Operations 8 min read

Mastering Incident Reviews: The Three Golden Questions for Real Improvement

This article explains how focusing on three key questions during incident post‑mortems, balancing business speed with system stability, and establishing clear SLOs can turn failures into actionable improvements and better fault‑tolerance strategies.

G7 EasyFlow Tech Circle

Dec 27, 2019

Mastering Incident Reviews: The Three Golden Questions for Real Improvement

Golden Three Questions – Focusing on Improvement

Incident reviews often become blame‑shifting sessions because the purpose is misunderstood; instead of finding who is at fault, the focus should be on how to improve. Repeating three questions helps keep the discussion centered on improvement:

What is the true root cause of the incident?

What actions can we take to prevent a similar incident next time?

How can we shorten the incident duration and restore services faster?

Continuously revisiting these questions until concrete improvement measures are identified leads to more focused discussions.

Business vs. Stability: Fault Tolerance

From an SRE or infrastructure perspective, stability is non‑negotiable, but business teams prioritize rapid development and revenue. Two real cases illustrate this trade‑off: a fast‑growing e‑commerce platform weighing detailed fault analysis against business momentum, and an advertising service that tolerates high fault rates as long as revenue is unaffected.

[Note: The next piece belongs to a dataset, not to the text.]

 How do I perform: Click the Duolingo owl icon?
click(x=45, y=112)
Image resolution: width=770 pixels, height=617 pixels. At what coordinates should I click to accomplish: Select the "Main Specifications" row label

The conclusion is that business growth often takes precedence, though mechanisms should still exist to manage faults scientifically.

Why SLOs Are Needed

An SLO creates a shared standard for stability and fault rates, aligning expectations between providers and customers. Without a common benchmark, assumptions like “100% stability” are unrealistic, leading to mismatched perceptions of impact.

For example, a regional fiber cut affected 70‑80% of video streams for a live‑streaming service, while the cloud provider measured only a 2‑3% global impact. This discrepancy highlights the need for a unified SLO.

Establishing SLOs requires cloud providers to consider customer‑specific goals, which can be challenging due to diverse requirements, potential pressure on provider resources, and ROI concerns.

In practice, providers often stick to SLA commitments, treating SLOs as optional value‑added services that incur additional cost when demanded.

Additional Insights

Google’s post‑SRE offering, called CRE (Customer Reliability Engineering), exemplifies a service that bridges the gap between SLA and SLO, providing tailored reliability engineering for customers.